### Instructions
1 - Echo the passage on Kalesnikoff's mass-timber EPDs word for word, starting at "Where gaps could" and ending at "methods are standardized.".
2 - Proceed with the passage on Kalesnikoff's mass-timber EPDs, writing what comes after its final sentence.

### Provided text
● ● ● ●

Core catalog items are cross‑laminated timber (CLT) panels, glulam beams and columns, and GLT decking panels. With multiple thicknesses, grades, species, and cut‑to‑fit fabrication, practical SKUs land in the dozens rather than a tidy line card. The new Castlegar facility adds panelized walls, light‑frame trusses, and modular units for mid‑rise housing and education.

EPDs already in place

Kalesnikoff publishes product‑specific EPDs for CLT and for glulam under ASTM International’s program. Both were issued March 16, 2022 and remain valid through March 16, 2027 (Kalesnikoff Glulam EPD, 2022; PDF) (Kalesnikoff CLT EPD, 2022; PDF). For most project teams that is sufficient to unlock product‑specific EPD credit pathways in rating systems like the in‑development LEED v5.

Coverage by product category

Two of their three main mass‑timber categories are covered with product‑specific EPDs today, namely CLT and glulam. GLT panels appear uncovered. The prefab wall systems, trusses, and modular assemblies are also not typically covered by EPDs in North America, although some owners now ask for documentation at the assembly level.

How strong is that, commercially

Pretty strong for structural packages centered on CLT and beams. On projects that quantify embodied carbon at material takeoff, having CLT and glulam EPDs means specifiers avoid conservative defaults. That keeps Kalesnikoff in play without forcing price‑only comparisons. Missing EPDs for GLT panels can still trigger questions in submittals, especially for schools and public work where procurement checklists are rigid.

Where gaps could close fast

A GLT panel EPD is the obvious next move. It fills a frequent scope line in floors and roofs, and it aligns with industry‑wide baselines already familiar to reviewers. For teams leaning into off‑site construction, an EPD for a representative wall panel or kit of parts can act as a bridge document until whole‑assembly methods are standardized.

Who they meet in the spec arena

In Canada and the U.S., they often face Nordic Structures, SmartLam North America, Western Archrib, and Element5 on like‑kind packages. In some contexts, veneer‑based mass plywood panels from Freres compete head‑to‑head with CLT for floors and roofs. Several of these peers publicize product EPDs for CLT and glulam, so an uncovered GLT slot can be a tie‑breaker in compliance‑driven bids.

● ● ● ●

### Data provided
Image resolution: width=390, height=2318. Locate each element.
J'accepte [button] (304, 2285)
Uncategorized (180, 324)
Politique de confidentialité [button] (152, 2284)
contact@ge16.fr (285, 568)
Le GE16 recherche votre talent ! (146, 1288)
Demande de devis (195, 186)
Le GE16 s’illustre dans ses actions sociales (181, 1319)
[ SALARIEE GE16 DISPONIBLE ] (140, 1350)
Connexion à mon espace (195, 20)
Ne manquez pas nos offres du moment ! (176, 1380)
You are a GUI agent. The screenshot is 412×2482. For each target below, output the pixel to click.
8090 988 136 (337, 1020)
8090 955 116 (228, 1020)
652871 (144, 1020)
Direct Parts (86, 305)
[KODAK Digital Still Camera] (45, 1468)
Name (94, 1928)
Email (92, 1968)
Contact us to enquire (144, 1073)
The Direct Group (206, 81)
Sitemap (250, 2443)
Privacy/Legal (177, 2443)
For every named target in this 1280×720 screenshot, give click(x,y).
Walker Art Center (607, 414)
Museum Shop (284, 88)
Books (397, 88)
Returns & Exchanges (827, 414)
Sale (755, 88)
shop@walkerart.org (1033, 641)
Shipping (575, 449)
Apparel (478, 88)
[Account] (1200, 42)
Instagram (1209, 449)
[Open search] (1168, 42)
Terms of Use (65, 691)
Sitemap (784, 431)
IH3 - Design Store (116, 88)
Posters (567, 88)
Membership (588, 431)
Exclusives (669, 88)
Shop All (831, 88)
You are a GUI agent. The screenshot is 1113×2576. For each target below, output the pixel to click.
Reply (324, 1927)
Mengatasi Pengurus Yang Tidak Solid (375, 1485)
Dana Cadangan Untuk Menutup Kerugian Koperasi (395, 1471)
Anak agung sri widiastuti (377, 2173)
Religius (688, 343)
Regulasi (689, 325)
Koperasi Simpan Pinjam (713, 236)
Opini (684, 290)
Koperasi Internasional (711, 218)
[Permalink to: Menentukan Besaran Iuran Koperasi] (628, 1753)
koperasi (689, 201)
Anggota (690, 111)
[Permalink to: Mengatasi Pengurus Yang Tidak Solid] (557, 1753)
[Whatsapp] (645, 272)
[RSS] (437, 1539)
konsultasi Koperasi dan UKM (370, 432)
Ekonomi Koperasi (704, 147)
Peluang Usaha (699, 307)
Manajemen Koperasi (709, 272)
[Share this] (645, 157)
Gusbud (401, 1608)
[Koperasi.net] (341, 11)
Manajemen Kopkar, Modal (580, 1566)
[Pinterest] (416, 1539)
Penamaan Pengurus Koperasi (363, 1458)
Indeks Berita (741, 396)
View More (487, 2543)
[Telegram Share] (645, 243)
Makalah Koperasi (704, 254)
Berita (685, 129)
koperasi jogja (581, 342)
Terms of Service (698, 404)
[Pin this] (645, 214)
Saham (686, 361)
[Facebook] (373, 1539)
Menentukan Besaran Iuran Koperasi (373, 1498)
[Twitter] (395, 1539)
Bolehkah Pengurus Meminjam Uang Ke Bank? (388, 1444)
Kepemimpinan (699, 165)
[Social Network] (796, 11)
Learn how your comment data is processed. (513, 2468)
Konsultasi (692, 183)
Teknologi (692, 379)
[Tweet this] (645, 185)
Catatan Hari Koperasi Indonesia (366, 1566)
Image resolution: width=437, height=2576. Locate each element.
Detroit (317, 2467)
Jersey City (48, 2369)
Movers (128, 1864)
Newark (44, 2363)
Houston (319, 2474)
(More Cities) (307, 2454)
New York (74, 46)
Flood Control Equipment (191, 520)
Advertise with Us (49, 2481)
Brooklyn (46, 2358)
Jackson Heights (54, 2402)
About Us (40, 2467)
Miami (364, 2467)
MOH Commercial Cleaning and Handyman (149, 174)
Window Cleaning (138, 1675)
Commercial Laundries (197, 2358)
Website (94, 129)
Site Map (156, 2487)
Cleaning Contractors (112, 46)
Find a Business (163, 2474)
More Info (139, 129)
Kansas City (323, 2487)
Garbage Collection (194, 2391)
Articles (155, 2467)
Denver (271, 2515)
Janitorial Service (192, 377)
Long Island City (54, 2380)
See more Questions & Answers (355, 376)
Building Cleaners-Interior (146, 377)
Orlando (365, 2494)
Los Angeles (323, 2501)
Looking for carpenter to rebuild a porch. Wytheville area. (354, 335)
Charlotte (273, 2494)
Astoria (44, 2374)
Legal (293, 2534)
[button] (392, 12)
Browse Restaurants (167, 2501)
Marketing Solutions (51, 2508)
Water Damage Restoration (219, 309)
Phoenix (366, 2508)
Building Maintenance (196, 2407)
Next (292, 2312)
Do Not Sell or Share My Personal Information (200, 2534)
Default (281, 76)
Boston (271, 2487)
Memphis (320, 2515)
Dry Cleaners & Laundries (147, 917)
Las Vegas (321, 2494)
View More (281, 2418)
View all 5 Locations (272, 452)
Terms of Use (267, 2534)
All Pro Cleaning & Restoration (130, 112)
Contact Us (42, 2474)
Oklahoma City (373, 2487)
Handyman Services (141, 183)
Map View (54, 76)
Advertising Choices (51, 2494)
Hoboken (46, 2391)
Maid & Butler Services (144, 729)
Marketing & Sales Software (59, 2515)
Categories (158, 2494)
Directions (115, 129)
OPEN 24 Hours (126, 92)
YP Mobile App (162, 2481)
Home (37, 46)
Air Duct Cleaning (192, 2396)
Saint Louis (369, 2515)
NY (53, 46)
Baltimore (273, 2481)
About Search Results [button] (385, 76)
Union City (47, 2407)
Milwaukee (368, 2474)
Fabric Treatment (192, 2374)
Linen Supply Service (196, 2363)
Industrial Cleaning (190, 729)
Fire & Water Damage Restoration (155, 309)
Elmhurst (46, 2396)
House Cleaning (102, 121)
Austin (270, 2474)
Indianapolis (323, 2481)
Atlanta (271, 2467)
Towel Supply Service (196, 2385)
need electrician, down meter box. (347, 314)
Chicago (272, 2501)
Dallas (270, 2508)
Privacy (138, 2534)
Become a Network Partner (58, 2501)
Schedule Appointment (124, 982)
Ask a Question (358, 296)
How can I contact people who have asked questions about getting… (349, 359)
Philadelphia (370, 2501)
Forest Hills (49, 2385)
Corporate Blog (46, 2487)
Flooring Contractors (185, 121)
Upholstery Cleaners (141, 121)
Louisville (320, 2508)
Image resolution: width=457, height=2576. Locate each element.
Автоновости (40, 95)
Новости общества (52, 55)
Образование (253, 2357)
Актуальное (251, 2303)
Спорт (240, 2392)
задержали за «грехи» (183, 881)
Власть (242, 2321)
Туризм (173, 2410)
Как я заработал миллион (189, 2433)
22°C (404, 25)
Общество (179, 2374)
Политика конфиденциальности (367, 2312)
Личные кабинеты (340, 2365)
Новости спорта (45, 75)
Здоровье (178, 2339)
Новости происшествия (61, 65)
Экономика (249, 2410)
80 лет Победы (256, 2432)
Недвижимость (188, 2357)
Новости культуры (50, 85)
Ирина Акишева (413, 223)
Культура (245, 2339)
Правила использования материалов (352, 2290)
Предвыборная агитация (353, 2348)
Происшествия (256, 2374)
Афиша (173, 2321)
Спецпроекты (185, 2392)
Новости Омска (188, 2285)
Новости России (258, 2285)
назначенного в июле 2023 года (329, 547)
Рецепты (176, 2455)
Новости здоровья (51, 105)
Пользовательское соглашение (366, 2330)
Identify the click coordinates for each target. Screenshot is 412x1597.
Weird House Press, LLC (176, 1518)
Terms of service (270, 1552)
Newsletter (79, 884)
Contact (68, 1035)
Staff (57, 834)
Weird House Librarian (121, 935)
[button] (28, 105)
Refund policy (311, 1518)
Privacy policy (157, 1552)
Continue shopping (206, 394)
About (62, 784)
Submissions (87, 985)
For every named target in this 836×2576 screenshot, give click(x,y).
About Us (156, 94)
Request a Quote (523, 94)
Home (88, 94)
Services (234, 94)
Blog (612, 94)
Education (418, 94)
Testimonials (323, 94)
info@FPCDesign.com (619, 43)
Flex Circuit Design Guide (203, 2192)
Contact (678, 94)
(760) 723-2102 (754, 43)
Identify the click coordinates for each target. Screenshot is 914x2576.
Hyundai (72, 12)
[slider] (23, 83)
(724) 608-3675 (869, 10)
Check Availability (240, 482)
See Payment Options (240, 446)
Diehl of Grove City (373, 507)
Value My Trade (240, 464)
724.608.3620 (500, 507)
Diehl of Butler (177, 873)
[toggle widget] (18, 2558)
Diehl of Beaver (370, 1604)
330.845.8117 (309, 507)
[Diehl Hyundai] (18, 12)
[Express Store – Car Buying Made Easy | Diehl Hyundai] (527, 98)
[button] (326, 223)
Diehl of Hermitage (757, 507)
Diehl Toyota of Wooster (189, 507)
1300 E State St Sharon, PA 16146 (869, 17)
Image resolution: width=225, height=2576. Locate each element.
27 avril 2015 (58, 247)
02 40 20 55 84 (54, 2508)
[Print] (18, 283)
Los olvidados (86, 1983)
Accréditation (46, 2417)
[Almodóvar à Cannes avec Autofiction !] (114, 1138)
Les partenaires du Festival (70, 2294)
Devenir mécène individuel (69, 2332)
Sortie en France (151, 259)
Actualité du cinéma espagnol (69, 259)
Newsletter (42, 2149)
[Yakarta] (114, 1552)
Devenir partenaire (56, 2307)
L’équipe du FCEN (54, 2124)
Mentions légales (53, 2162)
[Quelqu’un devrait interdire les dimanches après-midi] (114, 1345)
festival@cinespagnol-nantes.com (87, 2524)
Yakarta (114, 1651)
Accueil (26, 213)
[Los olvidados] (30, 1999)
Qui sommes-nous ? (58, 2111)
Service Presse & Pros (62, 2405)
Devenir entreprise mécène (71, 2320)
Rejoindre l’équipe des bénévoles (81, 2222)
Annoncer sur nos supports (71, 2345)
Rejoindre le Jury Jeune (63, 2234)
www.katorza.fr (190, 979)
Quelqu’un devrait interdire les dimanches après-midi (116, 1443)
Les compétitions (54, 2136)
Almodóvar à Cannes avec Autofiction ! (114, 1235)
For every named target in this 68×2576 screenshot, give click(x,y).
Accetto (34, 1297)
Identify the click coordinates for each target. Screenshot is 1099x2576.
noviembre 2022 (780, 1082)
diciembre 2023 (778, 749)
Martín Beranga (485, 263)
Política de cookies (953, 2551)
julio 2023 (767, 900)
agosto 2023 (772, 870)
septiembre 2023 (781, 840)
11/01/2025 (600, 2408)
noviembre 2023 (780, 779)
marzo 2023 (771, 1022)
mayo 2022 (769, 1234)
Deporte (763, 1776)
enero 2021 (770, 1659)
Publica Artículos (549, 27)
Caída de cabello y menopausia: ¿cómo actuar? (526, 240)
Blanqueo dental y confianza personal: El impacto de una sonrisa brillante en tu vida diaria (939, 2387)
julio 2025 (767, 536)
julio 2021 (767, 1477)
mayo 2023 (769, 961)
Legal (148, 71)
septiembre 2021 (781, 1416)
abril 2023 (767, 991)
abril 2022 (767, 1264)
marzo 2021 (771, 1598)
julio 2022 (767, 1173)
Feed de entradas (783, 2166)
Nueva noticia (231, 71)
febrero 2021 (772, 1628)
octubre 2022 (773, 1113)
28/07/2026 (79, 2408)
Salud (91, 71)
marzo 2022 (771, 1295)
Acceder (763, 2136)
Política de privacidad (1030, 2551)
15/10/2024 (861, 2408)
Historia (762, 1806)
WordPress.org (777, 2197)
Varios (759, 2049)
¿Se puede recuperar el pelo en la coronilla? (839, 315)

● ● ● ●

### Responses by task
1 -
Where gaps could close fast

A GLT panel EPD is the obvious next move. It fills a frequent scope line in floors and roofs, and it aligns with industry‑wide baselines already familiar to reviewers. For teams leaning into off‑site construction, an EPD for a representative wall panel or kit of parts can act as a bridge document until whole‑assembly methods are standardized.

2 -
Industry safety net, for now

Industry‑average EPDs exist for North American glulam and other wood categories, and were current through mid 2025. Many submittal reviewers accept these as a backstop when a product‑specific EPD is not available, although product‑specific still carries more weight with carbon accounting and incentives (WoodWorks, 2025, Current EPDs for Wood Products).

What we would watch next

Two timing cues matter. First, Kalesnikoff’s CLT and glulam EPDs run through March 16, 2027, so renewal planning should start well before design teams begin asking about 2027 specifications. Second, the prefab expansion will tempt owners to ask for EPDs on wall panels and modules. Start with GLT, then pick one high‑volume wall configuration as a pilot. Nail that, then scale.

Bottom line for manufacturer teams

Kalesnikoff is a focused mass‑timber play that already checks the big EPD boxes for CLT and glulam. Add GLT coverage and a targeted prefab panel declaration, and they turn a solid hand into a full house. For sales, that means fewer detours through waiver land and more time in the yes lane. It sounds simple, and it is, but it wins specs. It’s frankly intersting how often that one missing EPD slows a bid.

Frequently Asked Questions

Do Kalesnikoff’s CLT and glulam EPDs remain valid for current projects?

Yes. Both were issued March 16, 2022 and are valid until March 16, 2027 under ASTM International’s program (Kalesnikoff Glulam EPD, 2022; PDF) (Kalesnikoff CLT EPD, 2022; PDF).

If GLT panels lack a product‑specific EPD, what do project teams use?

Many accept the North American industry‑average EPDs as a baseline, although product‑specific EPDs are preferred where carbon targets drive selection (WoodWorks, 2025, Current EPDs for Wood Products).

Which competitors commonly appear against Kalesnikoff on bids?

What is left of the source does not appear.